Le 03/08/2010 15:35, Wolfram Brenig a écrit :
Hi,
as a casual/newbie boost-user I'm trying to come to grips with why/when nested functional composition with boost::bind might be of help - following Karlsson's book, in its fifth printing.
---------------------- 1) It seems that he suggests, that if one is into doing something like
T faa(int); T foo(const& T);
int i; vector<T> v(10); // container for(i=0; i<10; i++) { v[i] = faa(i); // set it v[i] = foo(v[i]); // operate on it }
then instead of the 'old style' for-loops it would be more desirable to use 'STL style' algorithms with the functors created from boost::bind, say like
transform(v.begin(),v.end(),boost::bind(&foo,_1));
You might as well write boost::transform(v, foo); But, personally, since that's a fairly trivial algorithm, I don't find that much more interesting than foreach(int& i, v) i = foo(i); There are other situations, though, where using higher-order programming really shines.
2) Then, it is suggested furthermore that if foo() is a (simple?) nested function, say T=double and,
double foo(double x) { return 2*x; }
then one should do 'functional composition', i.e. create the functor for the previous point 1) by
boost::bind(std::multiplies<double>(),2,_1)
Replace all that by just 2*_1
Now, my question is, if such nested construction of functors at the call site, which is suggested also in the 'Bind Summary' in Karlsson's book, will actually lead to code which has no relevant performance loss as compared to 'old-style' for-loops?
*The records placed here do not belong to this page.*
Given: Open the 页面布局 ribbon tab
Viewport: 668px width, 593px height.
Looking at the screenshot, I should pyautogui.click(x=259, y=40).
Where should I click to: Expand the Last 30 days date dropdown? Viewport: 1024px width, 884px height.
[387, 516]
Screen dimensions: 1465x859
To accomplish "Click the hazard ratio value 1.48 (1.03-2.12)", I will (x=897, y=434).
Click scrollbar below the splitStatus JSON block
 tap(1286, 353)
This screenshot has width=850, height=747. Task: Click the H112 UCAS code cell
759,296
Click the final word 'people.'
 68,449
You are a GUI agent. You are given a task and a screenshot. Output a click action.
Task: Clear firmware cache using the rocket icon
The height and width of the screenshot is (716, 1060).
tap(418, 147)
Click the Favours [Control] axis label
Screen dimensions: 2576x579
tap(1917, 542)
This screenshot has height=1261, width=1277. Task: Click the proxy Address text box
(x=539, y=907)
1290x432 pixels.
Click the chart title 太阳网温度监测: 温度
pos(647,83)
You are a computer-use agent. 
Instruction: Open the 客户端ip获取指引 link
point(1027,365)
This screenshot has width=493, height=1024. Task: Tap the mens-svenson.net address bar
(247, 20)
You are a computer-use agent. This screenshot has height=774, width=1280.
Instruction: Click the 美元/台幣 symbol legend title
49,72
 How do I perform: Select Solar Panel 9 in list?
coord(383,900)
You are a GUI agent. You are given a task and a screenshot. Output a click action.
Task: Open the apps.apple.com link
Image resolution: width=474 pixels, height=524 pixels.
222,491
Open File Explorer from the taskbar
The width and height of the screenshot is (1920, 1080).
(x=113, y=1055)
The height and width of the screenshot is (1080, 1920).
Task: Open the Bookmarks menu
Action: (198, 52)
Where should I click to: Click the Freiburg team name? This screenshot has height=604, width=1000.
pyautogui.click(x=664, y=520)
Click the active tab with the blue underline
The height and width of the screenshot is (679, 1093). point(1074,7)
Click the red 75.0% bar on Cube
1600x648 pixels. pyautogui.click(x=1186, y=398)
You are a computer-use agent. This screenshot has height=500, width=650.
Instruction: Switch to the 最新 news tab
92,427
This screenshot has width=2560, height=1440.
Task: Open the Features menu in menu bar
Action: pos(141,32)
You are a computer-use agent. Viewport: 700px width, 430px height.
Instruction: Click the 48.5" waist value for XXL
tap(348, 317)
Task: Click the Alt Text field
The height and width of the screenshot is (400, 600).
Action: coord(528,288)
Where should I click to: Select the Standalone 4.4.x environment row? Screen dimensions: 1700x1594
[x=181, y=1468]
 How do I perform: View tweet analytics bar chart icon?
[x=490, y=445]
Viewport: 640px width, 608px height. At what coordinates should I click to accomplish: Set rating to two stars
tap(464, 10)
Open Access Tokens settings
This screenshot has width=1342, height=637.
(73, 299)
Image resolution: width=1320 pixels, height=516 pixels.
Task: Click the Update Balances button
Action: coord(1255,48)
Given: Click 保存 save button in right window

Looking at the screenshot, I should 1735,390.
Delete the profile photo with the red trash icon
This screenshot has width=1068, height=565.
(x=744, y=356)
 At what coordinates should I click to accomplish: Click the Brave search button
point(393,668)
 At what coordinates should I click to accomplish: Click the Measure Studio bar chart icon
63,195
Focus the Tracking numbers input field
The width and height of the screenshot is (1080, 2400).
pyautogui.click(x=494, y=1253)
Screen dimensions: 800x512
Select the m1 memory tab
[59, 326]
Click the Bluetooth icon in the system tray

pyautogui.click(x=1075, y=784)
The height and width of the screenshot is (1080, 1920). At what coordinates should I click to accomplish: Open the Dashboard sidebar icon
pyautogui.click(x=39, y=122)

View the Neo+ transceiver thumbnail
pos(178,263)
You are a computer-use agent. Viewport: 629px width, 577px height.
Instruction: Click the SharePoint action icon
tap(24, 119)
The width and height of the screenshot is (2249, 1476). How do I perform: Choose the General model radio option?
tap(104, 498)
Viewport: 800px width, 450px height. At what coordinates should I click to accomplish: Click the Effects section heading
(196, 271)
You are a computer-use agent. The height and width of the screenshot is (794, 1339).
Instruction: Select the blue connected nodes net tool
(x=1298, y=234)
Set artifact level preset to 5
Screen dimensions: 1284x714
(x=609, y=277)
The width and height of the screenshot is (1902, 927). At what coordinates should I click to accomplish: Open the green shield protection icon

Chances are it will be *more* efficient, actually. Algorithms typically do their task the best and fastest way (e.g. the way you did it your iteration in your original post isn't really the best way to iterate, albeit most compilers will optimize that), and for simple algorithms they will be fully inlined. With some compilers, function objects actually get inlined better than function pointers. One other advantage is that algorithms are generic, idiomatic, more high-level and thus better reflect what the code does and reduces potential bugs.
To check this, I do something rather simple (simplistic?). Namely, I take a vector of some size, then I fill it with random doubles between 0 and M_PI, then (stupid me) I test if sin(v[i])^2 + cos([i])^2 = 1 for each element of the vector. The code is attached.
I do this many many times and measure the runtime.
I do this for two cases:
case 1: with old-style for loops case 3: with STL algorithms and boost::bind
At least for this little program, the old-style code is faster by roughly a factor of 2 as compared to the boost::bind approach. (compiled with gcc version 4.3.2 and optimized)
I ran your test. Case 3 runs in 0.65s, case 1 and 2 in 0.82s. That's with GCC 4.4.3. Comparing 3 and 1 is not even fair, since 3 does the unnecessary sin and cos calculations like 2, but the compiler seems to optimize these. Your code, however, is needlessy complicated (std::multiplies etc.). By making it use boost.lambda, however, it goes up to 0.78s. I suppose it would fare better with Phoenix. I admit I have no idea whatsoever why all these cases don't perform the same. Still, none of these is as optimized as it could be.